Записки журналистки часть пятая

Друзья.
Сегодня – день дружбы. То есть воскресенье. Когда я отдыхаю от наличия мужских тапочек в прихожей, я встречаюсь в воскресенье с друзьями, подругами и прочими, как я считаю, необходимыми человеками в нашей жизни.
С утра ко мне буквально залетела одна моя веселая подруга. Смеялась полчаса, выхватила из шкафа какие-то туфли и улетела в неизвестном направлении. Я, конечно, ничего не поняла, но на всякий случай тоже минут двадцать посмеялась. Помогло.
Потом другая чуть менее веселая подруга повела меня в длительный пеший поход за «черненькими босоножочками с красными цветочками и зелеными ремешками». На третьем торговом центре я сказала «Все» и бессильно упала на какой-то стул. Это оказался стул охранника, который он тайком притащил из дома. Простите, мужчина в костюме, я честно не знала.
Пока я разбиралась с охранником, она где-то отрыла злополучные босоножки и на радостях поцеловала этого же охранника в щечку. Он наконец-то перестал мне читать нотации, а я быстро ретировалась.
Да, она эмоциональная. Однажды, она поцеловала красивого мужчину на улице, а через две недели вышла за него замуж. До сих пор живут вместе.
Почему я обычно целую каких-то неандертальцев?
Ну и напоследок вечером я встретила одного очень хорошего, привлекательного и преуспевающего друга, от которого все почему-то теряли голову. Ну хороший, красивый, замечательный, и я его обожаю, по-человечески. Но не более.
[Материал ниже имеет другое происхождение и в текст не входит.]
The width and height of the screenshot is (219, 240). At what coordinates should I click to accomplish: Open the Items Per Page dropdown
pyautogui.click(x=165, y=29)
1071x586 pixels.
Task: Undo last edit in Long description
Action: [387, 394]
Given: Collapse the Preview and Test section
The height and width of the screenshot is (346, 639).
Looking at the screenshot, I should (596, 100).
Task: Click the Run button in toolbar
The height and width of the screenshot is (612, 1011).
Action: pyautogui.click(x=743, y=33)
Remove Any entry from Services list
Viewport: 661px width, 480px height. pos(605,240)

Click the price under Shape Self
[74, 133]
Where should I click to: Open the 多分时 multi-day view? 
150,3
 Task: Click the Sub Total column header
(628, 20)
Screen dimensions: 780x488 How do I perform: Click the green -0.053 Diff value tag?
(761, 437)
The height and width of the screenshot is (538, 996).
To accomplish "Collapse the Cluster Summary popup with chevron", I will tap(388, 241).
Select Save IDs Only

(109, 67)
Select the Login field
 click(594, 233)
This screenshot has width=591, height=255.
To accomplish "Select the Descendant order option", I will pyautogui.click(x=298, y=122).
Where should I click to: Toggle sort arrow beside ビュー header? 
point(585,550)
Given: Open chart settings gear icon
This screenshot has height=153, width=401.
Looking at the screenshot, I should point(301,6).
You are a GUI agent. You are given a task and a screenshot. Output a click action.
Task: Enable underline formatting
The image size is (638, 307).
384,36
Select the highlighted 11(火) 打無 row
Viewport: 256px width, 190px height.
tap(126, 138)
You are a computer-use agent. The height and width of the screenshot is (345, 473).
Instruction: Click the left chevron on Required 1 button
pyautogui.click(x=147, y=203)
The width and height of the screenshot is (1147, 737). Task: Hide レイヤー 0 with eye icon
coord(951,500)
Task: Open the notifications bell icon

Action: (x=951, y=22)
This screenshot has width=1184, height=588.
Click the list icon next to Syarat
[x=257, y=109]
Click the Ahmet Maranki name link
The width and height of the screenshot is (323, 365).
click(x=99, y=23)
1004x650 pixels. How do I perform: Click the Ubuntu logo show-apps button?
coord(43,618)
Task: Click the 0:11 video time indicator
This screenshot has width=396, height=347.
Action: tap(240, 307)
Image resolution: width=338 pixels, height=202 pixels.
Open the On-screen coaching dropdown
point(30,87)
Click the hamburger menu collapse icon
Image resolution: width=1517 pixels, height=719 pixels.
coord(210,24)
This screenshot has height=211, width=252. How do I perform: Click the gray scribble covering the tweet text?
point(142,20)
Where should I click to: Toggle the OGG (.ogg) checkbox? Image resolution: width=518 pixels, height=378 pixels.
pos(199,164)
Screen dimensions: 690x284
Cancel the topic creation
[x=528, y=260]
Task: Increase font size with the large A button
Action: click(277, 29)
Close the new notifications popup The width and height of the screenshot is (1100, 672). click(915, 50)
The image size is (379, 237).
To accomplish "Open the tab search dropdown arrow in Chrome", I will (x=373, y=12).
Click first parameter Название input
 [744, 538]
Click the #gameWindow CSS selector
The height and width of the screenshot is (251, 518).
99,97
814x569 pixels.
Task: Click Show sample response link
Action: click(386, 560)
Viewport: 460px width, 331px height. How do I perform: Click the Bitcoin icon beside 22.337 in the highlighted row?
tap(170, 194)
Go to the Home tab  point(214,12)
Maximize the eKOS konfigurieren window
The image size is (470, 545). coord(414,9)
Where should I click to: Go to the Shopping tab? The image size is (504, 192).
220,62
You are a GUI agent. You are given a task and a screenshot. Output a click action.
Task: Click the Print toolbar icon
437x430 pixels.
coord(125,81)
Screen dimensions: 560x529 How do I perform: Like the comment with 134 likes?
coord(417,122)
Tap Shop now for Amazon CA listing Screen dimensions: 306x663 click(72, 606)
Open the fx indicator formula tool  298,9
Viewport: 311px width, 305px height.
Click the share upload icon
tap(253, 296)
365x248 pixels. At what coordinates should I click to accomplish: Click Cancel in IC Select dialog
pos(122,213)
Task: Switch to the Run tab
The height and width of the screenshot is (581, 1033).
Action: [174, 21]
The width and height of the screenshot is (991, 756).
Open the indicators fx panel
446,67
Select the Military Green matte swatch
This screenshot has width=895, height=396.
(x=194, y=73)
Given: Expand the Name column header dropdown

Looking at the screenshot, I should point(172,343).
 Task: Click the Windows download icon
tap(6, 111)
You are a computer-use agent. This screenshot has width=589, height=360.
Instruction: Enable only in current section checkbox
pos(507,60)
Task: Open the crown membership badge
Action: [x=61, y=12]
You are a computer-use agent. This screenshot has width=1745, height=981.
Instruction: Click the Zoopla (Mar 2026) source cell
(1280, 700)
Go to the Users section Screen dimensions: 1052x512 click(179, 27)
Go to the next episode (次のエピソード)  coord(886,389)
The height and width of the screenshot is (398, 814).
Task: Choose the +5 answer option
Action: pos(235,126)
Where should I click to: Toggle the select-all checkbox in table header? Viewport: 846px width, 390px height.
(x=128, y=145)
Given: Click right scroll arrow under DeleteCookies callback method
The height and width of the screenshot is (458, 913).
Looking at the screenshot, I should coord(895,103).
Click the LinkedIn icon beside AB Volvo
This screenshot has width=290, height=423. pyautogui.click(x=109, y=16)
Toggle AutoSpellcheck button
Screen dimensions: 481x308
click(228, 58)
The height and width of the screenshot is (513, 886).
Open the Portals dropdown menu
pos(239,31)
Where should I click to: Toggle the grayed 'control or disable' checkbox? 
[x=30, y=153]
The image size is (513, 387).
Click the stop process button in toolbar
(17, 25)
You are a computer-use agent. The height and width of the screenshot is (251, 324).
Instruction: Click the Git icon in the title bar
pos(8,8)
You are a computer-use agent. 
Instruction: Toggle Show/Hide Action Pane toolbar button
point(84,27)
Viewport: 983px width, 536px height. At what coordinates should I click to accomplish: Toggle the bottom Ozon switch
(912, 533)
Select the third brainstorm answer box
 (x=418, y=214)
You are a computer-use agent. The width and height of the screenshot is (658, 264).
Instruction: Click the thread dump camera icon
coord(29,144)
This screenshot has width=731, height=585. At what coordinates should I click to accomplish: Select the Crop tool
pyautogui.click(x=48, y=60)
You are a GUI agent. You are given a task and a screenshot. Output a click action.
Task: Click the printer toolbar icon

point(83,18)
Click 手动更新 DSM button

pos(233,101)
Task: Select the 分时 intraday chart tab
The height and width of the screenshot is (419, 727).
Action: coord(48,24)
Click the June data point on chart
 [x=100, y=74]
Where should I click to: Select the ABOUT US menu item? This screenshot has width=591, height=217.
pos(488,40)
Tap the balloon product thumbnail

Все же я странный человек. Предпочитаю неандертальцев, параноиков, нарциссов и прочие странные субъекты.
Кстати, насчет неандертальцев…
Сложности работы.
Гоша, конечно, тоже отчасти неандерталец (в моем словаре – странный дядька). Талантливый и щедрый алконавт. Но Гоша – коллега. Я всегда боялась этого слова. Благодаря ему все мужчины в нашем журнале превратились для меня в бесполые табуретки. Наворачивают круги вокруг меня, отчаянно стреляют глазками и елейным голоском предлагают поговорить с редактором Брантом о моем повышении. Конечно, Бранта не сломить хором похотливых журналистов.
Один мой коллега с говорящей фамилией Вонилов дошел до крайности. Просто подошел и сказал: «Послезавтра ты повышена, а завтра у меня» И ушел.
Я, само собой, никуда не пошла, а Вонилова через месяц уволили за домогательство к секретарше Ирочке, к которой домогался и сам Брант.
В общем, это все уже дело привычное. Так же как и моя работа. На нашем очередном светском рауте я, взяв интервью в пару строчек у парочки знакомых «тусовщиц», снова встретила господина Пусечкина.
Пусечкин, новый дубль.
Как всегда: 15 выстрелов глазами в мою сторону, улыбка, привязанная к ушам (Привет Чеширскому коту) и уверенность в том, что я пораженная сейчас же свалюсь у его ног с криками «Любимый, единственный». Конечно, я сделала все наоборот. Повернулась к нему задним профилем. Но и этого мне показалось мало. Все же это слишком много для улыбчивого «Плюшкина»: показывать свой очаровательный задний профиль. Я наметила глазами цель- уже порядком перебравшего фотографа Гошу, и устремилась к нему. Затем я обняла его, так сказать по-дружески. Гоша не удивился. В таком состоянии уже ничему не удивляются, только радуются, тряся бокалами со спиртным. В общем, пока Гоша говорил какой-то долгий тост про старых грузинов и женщин, а я деланно улыбалась, Пусечкин медленно принимал вид человека, закусившего водку мухомором. И если раньше он явно хотел подойти ко мне, то сейчас просто корчился и пыхтел, стараясь не смотреть на меня.
Но все же из него получился бы хороший терминатор: что-то во всем его виде говорило “I’ll be back”.